WHAT TO DO.
(a) Retype the passage about Looker from "As Looker has" up to and including "and analytic outputs.", keeping every word and mark unchanged.
(b) In the passage about Looker, in what year were Looker Blocks first launched?

But this isn’t the only reason that Looker has been successful.
As Looker has achieved market fit and success, the solution has evolved from a data workflow solution into an emerging application development solution that allows analysts and developers to work collaboratively in building secure and embeddable data models. By truly building Looker as a platform rather than simply calling it a platform as an aspirational goal based on a set of APIs, Amalgam Insights expects that Looker will become increasingly valuable for data analysts and the “citizen” developers who seek to increase appropriate access to enterprise data and analytic outputs.
And Looker has now taken an important step forward in providing department-specific apps in the most recent Looker 6 launch. Starting with digital marketing and web analytics, Looker is now taking advantage of its analytics capabilities to provide out-of-the-box support to help enterprises with key challenges rather than forcing clients to build foundational analytics that have been built over and over. Both these apps and Looker’s development focus build on top of Looker’s prior focus on Looker Blocks first launched in 2015, which were a collection of SQL, visualizations, and pre-built analytic models designed to accelerate analytic projects.
So, what is next for Looker? IPO? Global domination?
All kidding aside, with expansion into AsiaPac to accompany Looker’s existing European offices in London and Dublin and Looker’s current 70% growth rate, it is possible that Looker could increase net-new revenues in 2019 faster than BI stalwarts such as Information Builders and Qlik. From a financial perspective, Amalgam Insights notes that Looker’s growth mirrors that of Alteryx, which has roughly quadrupled its stock price since its March 2017 IPO which was based on Alteryx’ 2016 revenue of roughly $86 million with 59% year-over-year growth.
Looker has stated that it believes that this Series E round should be its last funding round before IPO and, given recent market valuations for successful software companies, there should be no reason to expect otherwise from Looker. Looker’s progress both as a software development platform as well as a platform of pre-built applications and services bodes well for Looker as it continues to evolve as an enterprise platform focused on expanding access to data insights.
Finally, Amalgam Insights believes that Looker’s success will lead to continued success with other data and analytics companies focusing on rapid data modelling, data mapping, and analysis of multiple data sources. Looker’s agile BI approach that avoids the challenges of traditional BI and ETL solutions in supporting multiple data sources has become a new standard for accelerating the value of data. This both means that traditional BI companies will need to accelerate their own data pipeline efforts or to partner with other vendors and that Looker will start to be targeted in the same way that the likes of Tableau, Qlik, and Microstrategy have in the past. The price of success is increased competition and innovation, which is good news for the BI, data, and analytics markets and should provide Looker with enough challenges to avoid resting on its laurels.

RAW DATA.
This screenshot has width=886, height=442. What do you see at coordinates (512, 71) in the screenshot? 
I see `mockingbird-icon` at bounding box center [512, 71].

SOLUTIONS PER TASK.
(a)
As Looker has achieved market fit and success, the solution has evolved from a data workflow solution into an emerging application development solution that allows analysts and developers to work collaboratively in building secure and embeddable data models. By truly building Looker as a platform rather than simply calling it a platform as an aspirational goal based on a set of APIs, Amalgam Insights expects that Looker will become increasingly valuable for data analysts and the “citizen” developers who seek to increase appropriate access to enterprise data and analytic outputs.

(b) 2015